Link: A Fun Read About Black Metal


Black Metal: Evolution of the Cult is a new book about the rock that worships Satan, or is cold as ice, or screams.

Michael Robbins writes a fun review of the book that is also a history and survey of the scene. The hed, “I never personally said I invented the death grunt,” is a quote from a real live rocker.

VOTE IN THE COMMENTS: Beatles vs. Stones


I’m reading this book, called Beatles vs. Stones, by John McMillan. It’s been a fun telling of the times when the two bands overlapped during their histories.

The New York Library is having a debate, with Mike Meyers and some other folks facing off on this hot issue, on February 27th, at Lincoln Center.

In anticipation of that, Gothamist has a post today declaring the Beatles clear winners, by comparing three truly awful late Stones songs no one has ever heard of to Revolver, Abbey Road and The Beatles. It’s worth listening to the Stones songs just to make the question somewhat more interesting.

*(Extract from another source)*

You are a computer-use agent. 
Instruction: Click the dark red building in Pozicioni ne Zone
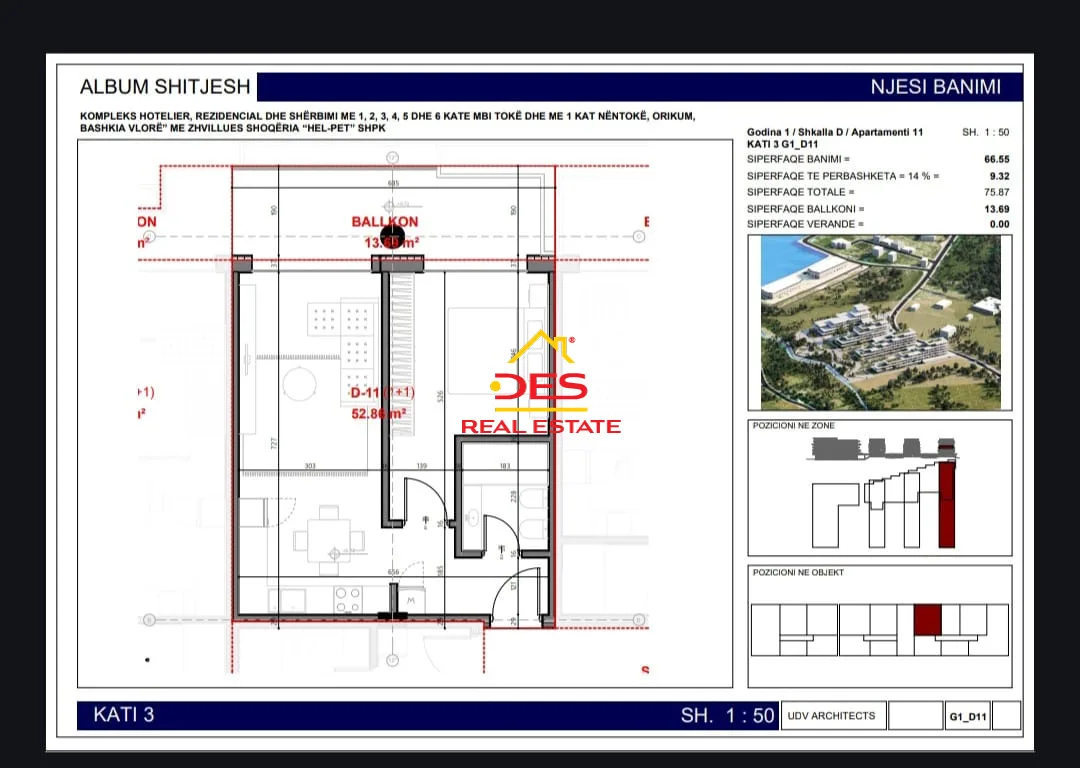(947, 504)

For my part, I listen to the Stones much more than the Beatles, even records I played out decades ago, but without specific criteria it’s a tough choice between them. Seems likely the Beatles were the more creative while bridging the transition from early 60s pop forms to rock, while the Stones were more influential twisting blues and r’n’b forms into rock and pop music going forward into the future.

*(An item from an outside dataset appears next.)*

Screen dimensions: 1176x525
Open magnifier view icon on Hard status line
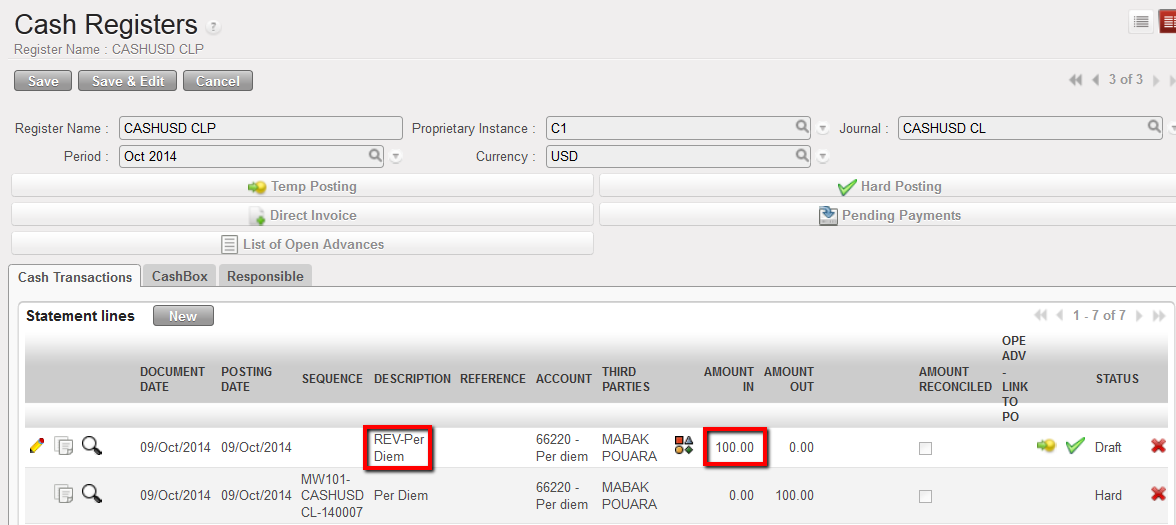click(92, 493)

In any case, giving the Stones demerits for continuing to write material, no matter how crappy, long after they could have stopped trying, doesn’t seem fair. Especially when the other guys, the non-aligned Beatles, made plenty of crap music as solo artists. But it does make me wonder why the Stones they didn’t recognize how awful so much of it was and have the self-respect to bury it. Could their taste have become that rotten?

Album Cover Album: A Tribute to a Tribute

Back when I was in college, someone–a relative, I don’t remember which one–gave me a book called Album Cover Album for Christmas. I was a record-shop hound and loved album art, but at first didn’t really see the appeal of a book of album covers. I mean, sure, nice, but I’d rather have music. Plus this was put together by the guy who did those fairly hideous covers for Yes. Which is a roundabout way of saying that I didn’t get it at first.

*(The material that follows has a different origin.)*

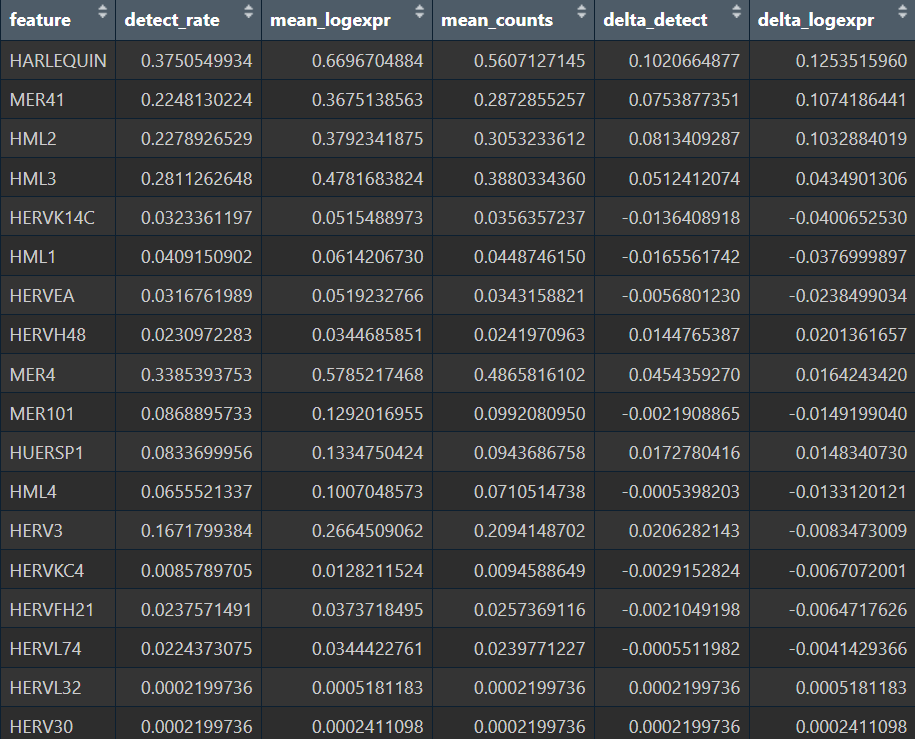
Task: Click sort arrows beside mean_logexpr header
Action: point(419,14)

But as I returned to Album Cover Album its influence began to grab hold of me. The odd juxtapositions, the albums (usually old) I’d never seen before, the paintings of Mati Klarwein, which I loved, and a myriad of other delights offered me a chance to browse the record store from the comfort of my own bed. Not better than music, perhaps, but in the end a gift fully appreciated.

In today’s New York Times the music critic Ben Ratliff writes about his youthful encounter with Album Cover Album, in a warm appreciation that also provokes him to say: “Over the next 15 years or so I made my way toward most of the records in the book, consciously or not. As I started to learn something about what a Cecil Taylor record sounded like, as opposed to, say, a Ted Nugent record or a Michael Nyman record, the spaghetti of musical style represented on each page would accelerate my blood, as if each grouping represented a question you had to answer within yourself: What do these different entities have in common? How can you hear them all and think all of this has something to do with you?

“I distrust lists of records you ought to hear, even though making them is part of my job. When you see them, you’re usually reading someone with a well-meaning desire to protect and restrict the understanding of music; you’re reading a subtext of fear and anxiety as much as one of pleasure.”

Which seems to get up into the throat of our arguments about the Remnants’ Essential Albums list.

Album Cover Album, Ratliff concludes, “had no fear or anxiety.”